The New York Yankees Just Made a 70-Year-Old Woman’s Bat Girl Dreams Come True


Proving that it’s never too late to live your best life, 70-year-old Gwen Goldman just became an honorary bat girl for the New York Yankees, six decades after she originally inquired about the position. (A bat boy or bat girl is someone who helps carry baseball bats around the field and does other small tasks for the team during the game.)

According to ESPN, Goldman was 10 when she first wrote to the Yankees‘ then-general manager Roy Hamey about being a bat girl. On June 23, 1961, Hamey responded, per ESPN, “I am sure you can understand that it is a game dominated by men. [A] young lady such as yourself would feel out of place in a dugout.” 

But times and attitudes change, and when Goldman’s daughter, Abby, wrote to the team’s current general manager, Brian Cashman, he was happy to grant Gwen’s childhood wish. On June 28, Goldman was an honorary bat girl for the Yankees during their game against the Los Angeles Angels. “Some dreams take longer than they should to be realized, but a goal attained should not dim with the passage of time,” Cashman said, per ESPN. “I have a daughter myself, and it is my sincere hope that every little girl will be given the opportunity to follow her aspirations into the future.”

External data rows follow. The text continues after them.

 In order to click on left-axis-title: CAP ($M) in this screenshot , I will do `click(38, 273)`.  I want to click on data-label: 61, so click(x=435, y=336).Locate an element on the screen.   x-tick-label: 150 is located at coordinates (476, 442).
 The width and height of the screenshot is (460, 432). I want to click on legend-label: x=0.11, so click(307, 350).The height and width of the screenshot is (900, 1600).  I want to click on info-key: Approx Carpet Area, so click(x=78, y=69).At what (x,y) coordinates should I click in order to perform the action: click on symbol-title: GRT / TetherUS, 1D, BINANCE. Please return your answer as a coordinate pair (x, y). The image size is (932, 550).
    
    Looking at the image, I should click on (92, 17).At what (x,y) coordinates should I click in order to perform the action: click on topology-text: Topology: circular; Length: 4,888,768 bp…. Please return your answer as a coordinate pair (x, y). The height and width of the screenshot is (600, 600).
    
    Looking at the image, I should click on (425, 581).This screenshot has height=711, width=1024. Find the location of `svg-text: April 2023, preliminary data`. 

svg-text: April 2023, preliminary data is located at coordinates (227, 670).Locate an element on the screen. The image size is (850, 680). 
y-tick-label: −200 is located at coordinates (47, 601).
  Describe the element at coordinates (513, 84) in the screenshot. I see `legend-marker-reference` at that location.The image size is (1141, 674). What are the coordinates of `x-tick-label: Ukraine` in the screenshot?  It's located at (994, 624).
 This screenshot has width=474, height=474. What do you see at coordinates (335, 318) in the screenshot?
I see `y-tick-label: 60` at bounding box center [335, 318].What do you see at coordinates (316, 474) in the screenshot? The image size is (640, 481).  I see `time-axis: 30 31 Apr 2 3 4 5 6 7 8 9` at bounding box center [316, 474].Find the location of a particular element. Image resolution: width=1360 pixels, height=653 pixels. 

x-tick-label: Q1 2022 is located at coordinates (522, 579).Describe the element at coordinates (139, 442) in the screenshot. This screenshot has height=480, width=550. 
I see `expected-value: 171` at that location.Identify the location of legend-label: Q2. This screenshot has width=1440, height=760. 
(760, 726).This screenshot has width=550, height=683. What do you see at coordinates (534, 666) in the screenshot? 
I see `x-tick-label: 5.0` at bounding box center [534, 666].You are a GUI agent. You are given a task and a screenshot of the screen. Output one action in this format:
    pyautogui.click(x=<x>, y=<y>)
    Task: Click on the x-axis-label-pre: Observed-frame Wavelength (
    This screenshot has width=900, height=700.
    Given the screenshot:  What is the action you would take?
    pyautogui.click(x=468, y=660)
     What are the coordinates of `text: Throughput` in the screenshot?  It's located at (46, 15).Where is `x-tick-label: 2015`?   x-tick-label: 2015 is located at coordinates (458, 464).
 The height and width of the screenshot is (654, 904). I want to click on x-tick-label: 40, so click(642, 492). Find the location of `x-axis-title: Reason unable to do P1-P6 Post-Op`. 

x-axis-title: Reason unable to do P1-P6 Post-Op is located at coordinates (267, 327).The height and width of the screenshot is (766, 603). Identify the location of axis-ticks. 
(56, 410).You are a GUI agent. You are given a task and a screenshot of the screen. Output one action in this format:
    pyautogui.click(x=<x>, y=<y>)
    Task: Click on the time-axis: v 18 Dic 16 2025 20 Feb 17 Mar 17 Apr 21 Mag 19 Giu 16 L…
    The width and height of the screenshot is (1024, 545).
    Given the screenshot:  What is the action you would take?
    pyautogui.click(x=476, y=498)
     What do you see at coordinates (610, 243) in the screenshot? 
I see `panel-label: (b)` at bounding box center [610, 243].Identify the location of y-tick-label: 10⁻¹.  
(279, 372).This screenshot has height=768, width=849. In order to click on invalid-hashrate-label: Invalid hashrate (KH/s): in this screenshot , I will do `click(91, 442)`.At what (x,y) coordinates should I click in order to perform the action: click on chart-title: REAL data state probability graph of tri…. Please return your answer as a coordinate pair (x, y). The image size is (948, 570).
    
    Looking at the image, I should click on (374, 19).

Telling ESPN that she never held the initial rejection against the team, Goldman called the experience of wearing the New York Yankees uniform and visiting the dugout the “thrill of a lifetime, times a million.”

“I don’t know where to start, of which was the best, what did I enjoy the most?” she said, adding, “The whole piece, from walking in the front door of the stadium at Gate 2, to coming up to a locker with my name on it that said ‘Gwen Goldman’ and suiting up, then walking out onto the field…It took my breath away.”